The Fernandez appellants challenged the retroactivity of SORNA to their
cases, and this Court, granting the relief, stated, “Appellants filed petitions to
enforce their plea agreements, and the trial court denied these in subsequent
orders. We see no reason to conclude Muniz overruled our jurisdiction to
review the decisions of trial courts to enforce plea agreements[.]” Id. at *6
(emphasis added). Moose, like the Fernandez appellants, was not
proceeding under the Post-Conviction Relief Act (PCRA), 42 Pa.C.S.A. §§
9541-9546, and, instead, was afforded relief under a theory of enforcement
of plea agreement. Moose sits in procedurally similar posture as the nineteen
appellants in Fernandez; specifically, his position is comparable to two of the
Fernandez appellants, Wilson and Colbert.

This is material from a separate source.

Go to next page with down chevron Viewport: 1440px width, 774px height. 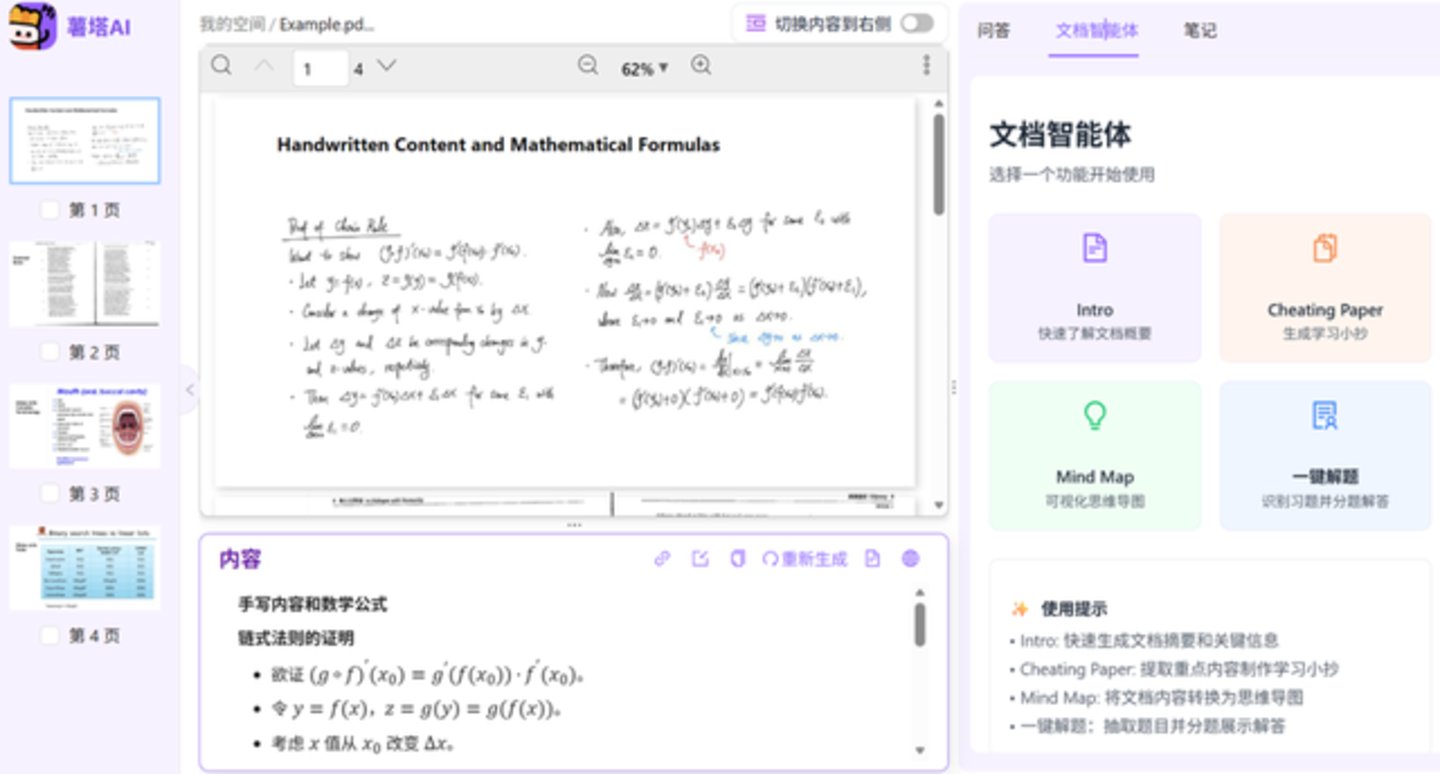click(x=386, y=67)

Wilson and Colbert pled guilty to crimes that, at the time, did not require
any period of registration as sexual offenders. Fernandez, at *1. Thus,
neither Wilson nor Colbert, like Moose, had registration requirements imposed
as a result of their pleas. The only distinction separating Moose from Wilson
and Colbert is that Wilson and Colbert violated parole years later and were
resentenced and notified at that time that they had to register under SORNA.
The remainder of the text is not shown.